The next thing we did at The Cloud Institute was to consider our essential questions. Our essential questions for the States theme evolved to include, “How is the United States made up of human and natural systems?” “How do multiple perspectives deepen our understanding of the United States?” and “How can we inspire others to better care for our natural and human systems?” We were inspired by the examples of the Inventing the Future scrapbooks at Cloud Institute. Once we included the idea of the Commons, everything changed. Our theme focuses on mutual responsibility and interdependence. We asked teams of students to study a region together instead of each student taking one state. They began to look at commonalities of a region and to work as a team.
This year when we were at the Daniel Boone Home, the students learned a lot about slavery. We had Stephanie Dooley, our African American Diversity Coordinator with us. She said, “I have never heard this story the way these kids are getting to hear it.” We made assumptions that kids knew about slavery but they didn’t. They heard the stories from different perspectives and that is important. There were lots of different kinds of master slave relationships. The students also used old authentic tools to hoe and work in the fields. This too, they will remember because it was a real experience within a context.
We have received a lot of support for the evolution of our theme from The Daniel Boone Home where we go for field trips, from Lindenwood College that oversees the Daniel Boone Home, and from Louise Cadwell, our Curriculum Coordinator and from The Cloud Institute. We also received support from our school community and from the parents. There have been some bumps in the road. For example, Commons is a new term and we learned that the students need time to study and understand it before they can work with the concept and integrate it into their thinking and their work.
Why do we want our students to learn these things? If you go deep with anything with big, essential questions, it is worthwhile. We know that this theme will constantly evolve. There are many people out there who want to help us. We seem to be networking about this all the time. One of us will run into someone at a party who turns out to be a great connection. When we are excited, the people we talk to and seek out get excited.
In the future, we would like our students to go talk to the current third grade about the idea of the Commons because the third grade does a theme on Communities. It would be helpful for the third grade to make the connections to the Commons in communities and to bring that knowledge and schema with them to fourth grade.
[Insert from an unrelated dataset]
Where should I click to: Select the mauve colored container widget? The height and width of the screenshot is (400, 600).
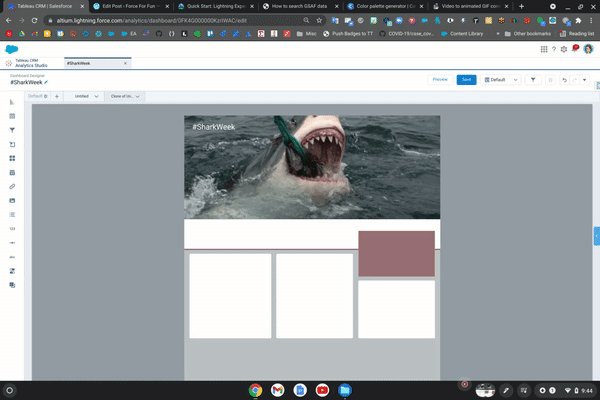point(396,253)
In the future, we would like our students to make a book for the community about the Commons or to do a project that would contribute to the healthy future that they imagine.
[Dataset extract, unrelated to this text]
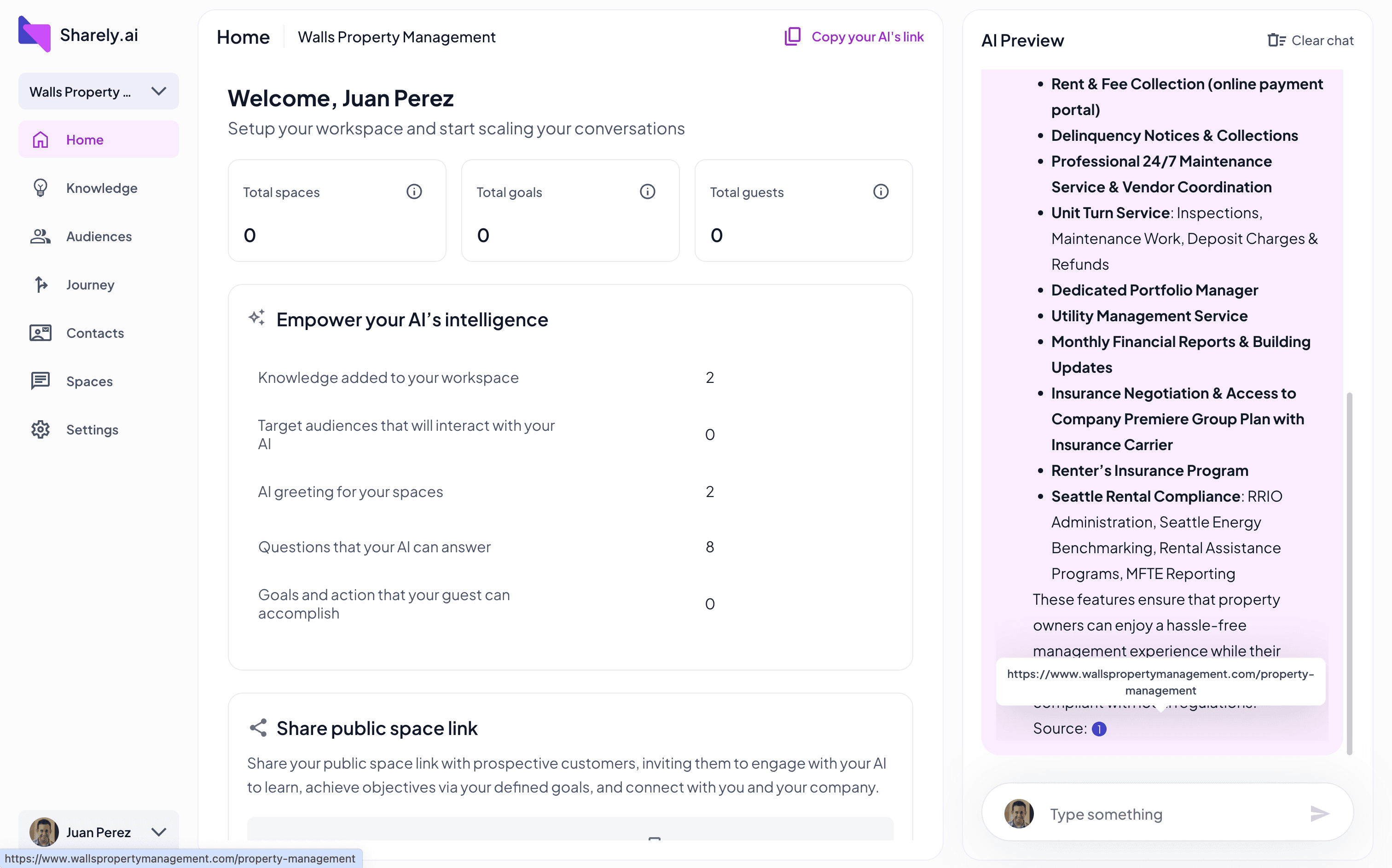Click the Clear chat icon
Viewport: 1392px width, 868px height.
pos(1276,40)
Our hope is that we have planted a seed with our students. We have added to their schema about being responsible, and having choices.We believe that they know that everything they do affects everything else. They have learned about their power to invent the future, and they have focused on and expressed what they learned and what matters to them in an excellent piece of work that we call the States Scrapbook.
What gives us a sense of hope is that we are activating habits of mind that will contribute to a sustainable future.
We know that when we hear what these students want for the future. They do want to be healthy and they do want a future. Essential questions, such as, “How is the United States made up of human and natural systems?” “How do multiple perspectives deepen our understanding of the United States?” and “How can we inspire others to better care for our natural and human systems?” are important for us as well. That’s what makes these questions essential: They work for students and adults at the same time.